I Have Been Here Before

J B Priestley
Jermyn Street Theatre

Edward Halsted Credit: Scott Rylander
Alexandra Dowling and Daniel Souter Credit: Scott Rylander
David Schaal and Keith Parry Credit: Scott Rylander

J B Priestley has come back into vogue thanks to Stephen Daldry and his perennial production of An Inspector Calls.

That play uses many of the techniques that he honed in The Time Plays, dramas that have a traditional feel until he adds an exotic touch of the mysterious or metaphysical.

In keeping with the subject matter, Anthony Biggs has asked designers Cherry Truluck and Alberta Jones to create a curving, sloping set with the props moving to add an extra degree of symbolic uncertainty.

I Have Been Here Before is the third of the trilogy following Dangerous Corner and Time and the Conways and in its early scenes has the feel of a far from sensational tale of folk on a country holiday on the Yorkshire moors just before the Second World War.

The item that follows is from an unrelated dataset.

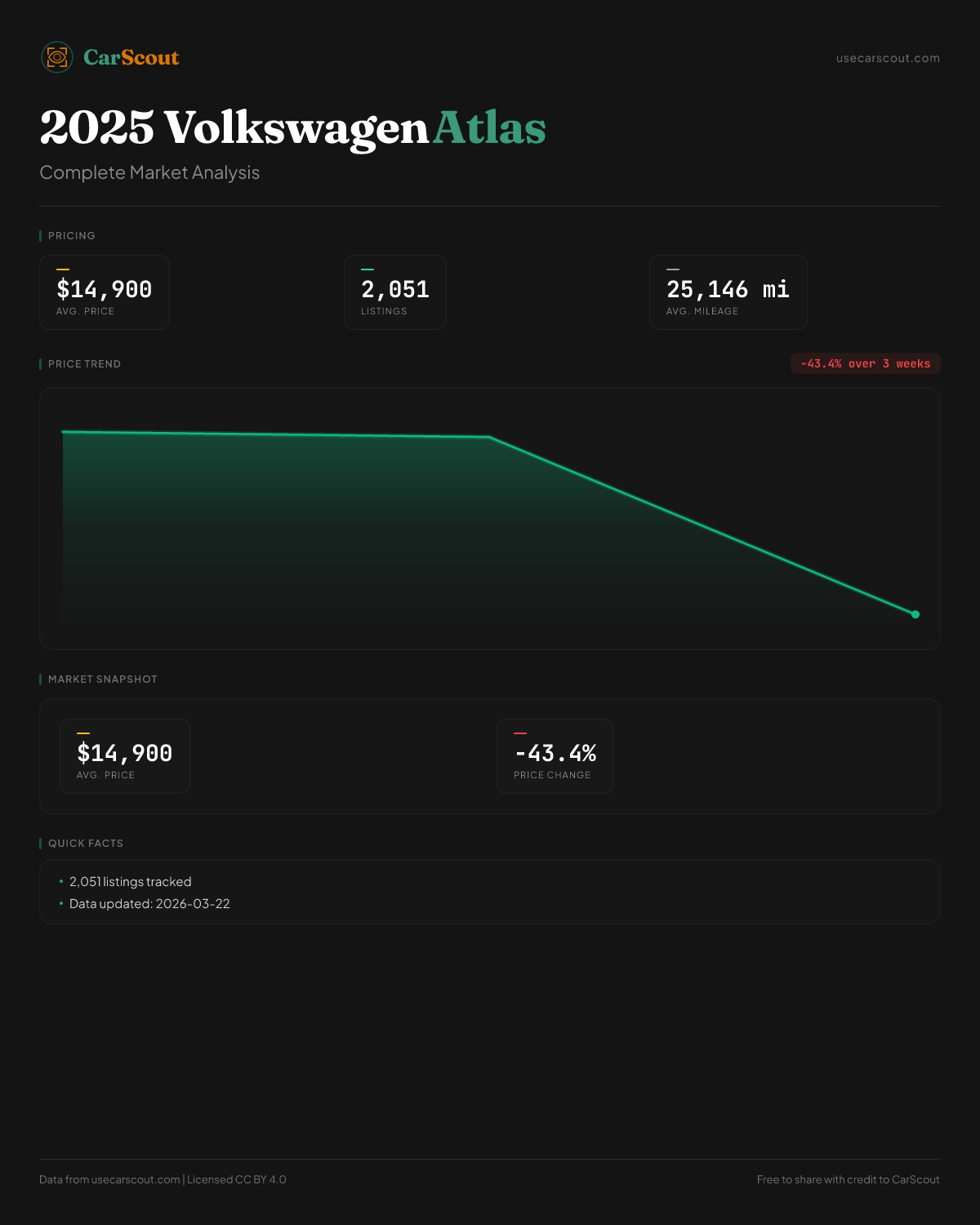Select the 2,051 Listings stat card
The image size is (980, 1225).
click(395, 292)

The Black Bull Inn is a pub/guest house like many another, run by Keith Parry’s Sam Shipley and Vicky Binns playing his widowed daughter Sally Pratt, a somewhat unlikely busybody. They work hard but enjoy the company of guests whom they hope will be civilised.

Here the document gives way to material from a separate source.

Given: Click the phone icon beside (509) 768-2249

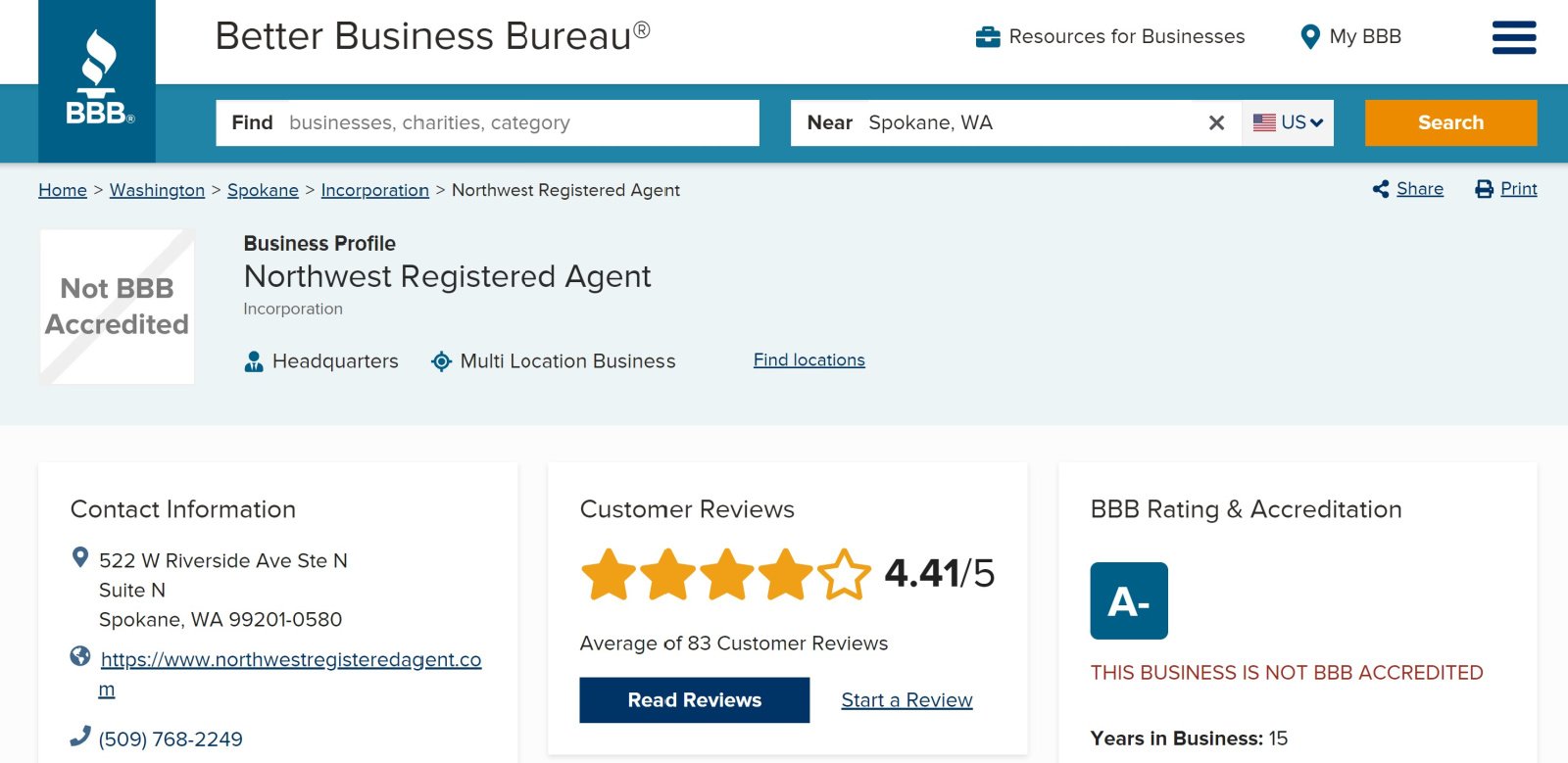Looking at the screenshot, I should coord(80,737).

For Whitsun, they have a full house so turn away a strange German forced to escape the Nazis. Dr Görtler is an eccentric who, like the eponymous Inspector, seems to be either clairvoyant or a little mad, given depth and humanity thanks to a fine performance by Edward Halsted.

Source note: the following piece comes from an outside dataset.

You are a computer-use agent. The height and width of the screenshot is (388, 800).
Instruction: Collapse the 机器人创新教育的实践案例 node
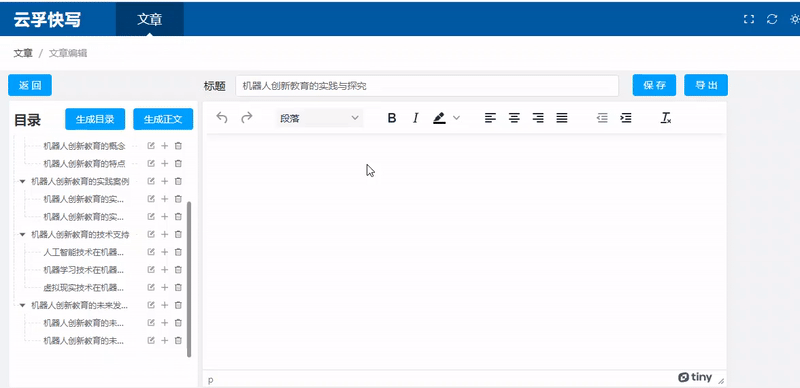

However, his predictions prove uncannily accurate with a collective cancellation and the arrival of a rich husband and his pretty young wife, Mr and Mrs Ormund (David Schaal and Alexandra Dowling), joining Oliver Farrant (Daniel Souter), a headmaster seemingly recovering from nervous exhaustion by walking vast distances across the moors.

As the German doctor demonstrates, there is a series of connections between the other parties. For example, the maudlin, toping Walter Ormund has business interests that fund Farrant’s school, attended by young Charlie Pratt. In the ether, there are also odd recollections of further links.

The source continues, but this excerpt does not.